Overview

Differential testing is a comparison-based testing technique: an implementation under test is executed on the same testcase as one or more reference implementations, and the resulting observable behavior is checked for equality. In the instruction-set-simulator (ISS) verification setting described by Verifying Instruction Set Simulators using Coverage-guided Fuzzing, the ISS under test is verified by comparing its execution results with those of other reference ISSs, which may include multiple references.

The compared observations can include normal execution results as well as failures. The ISS-verification workflow reports mismatches, including crashes, and checks equality over result data such as register values and selected memory content.

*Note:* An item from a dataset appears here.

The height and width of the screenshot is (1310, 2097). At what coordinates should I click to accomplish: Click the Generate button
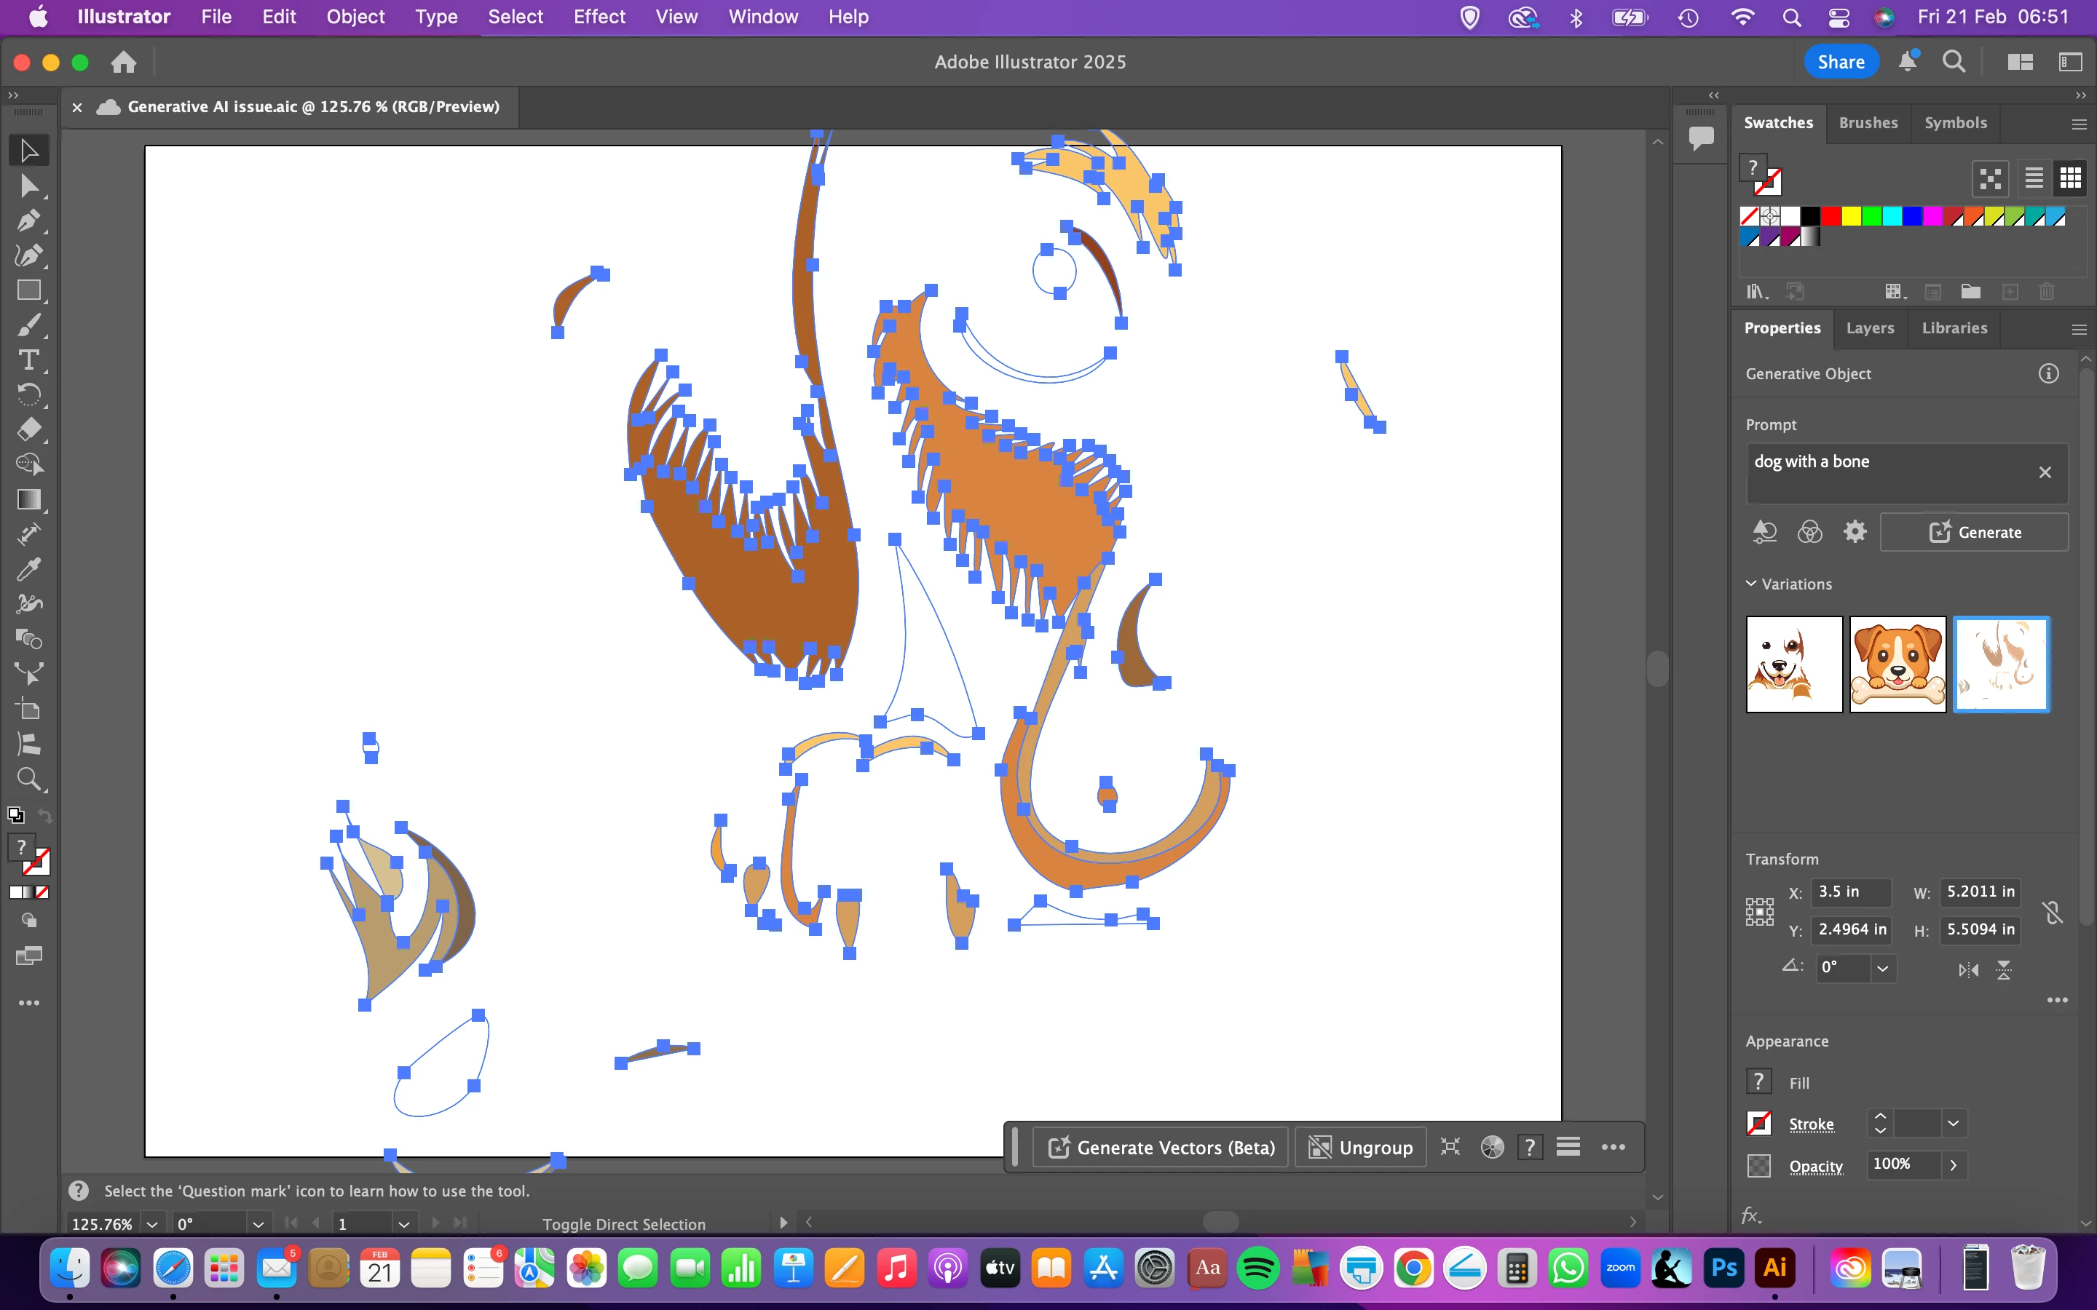coord(1975,532)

Workflow in ISS verification

In the cited ISS-verification workflow, differential testing is used after testcase generation:

1. A coverage-guided fuzzer generates a testset.
2. Each generated binary bytestream is interpreted as a sequence of instructions for the ISS under test.
3. The bytestream is embedded into a predefined ELF template to form an ELF testcase.
4. The ELF template provides an execution frame: prefix code initializes the ISS into a predefined initial state, including predefined register values so that all ISS implementations start from the same state; suffix code collects results and stops the simulation.
5. During testset evaluation, the ISS under test and a reference ISS execute the testcase, and their results are checked for equality.

Input scope

The ISS-verification approach is not limited to predefined instruction subsets. The evidence describes considering all possible instructions and instruction sequences, including illegal instructions, with the intent of exercising uncommon or error cases.

Interpreting mismatches

A mismatch is a signal for investigation, not automatically proof of an implementation bug. The cited work notes that mismatches can arise from configuration differences, such as different memory sizes or peripheral mappings in the address space. For example, a load/store instruction may succeed in one ISS and fail in another because of such configuration differences; the authors state that these mismatches are not considered bugs. Therefore, reported mismatches must be analyzed to determine whether they correspond to real ISS defects.

Relationship to coverage-guided fuzzing

In the cited paper, differential testing is paired with coverage-guided fuzzing. The fuzzer builds a testset by generating instruction bytestreams and transforming them into ELF testcases; the resulting testset is then evaluated by comparing the ISS under test against reference ISS implementations.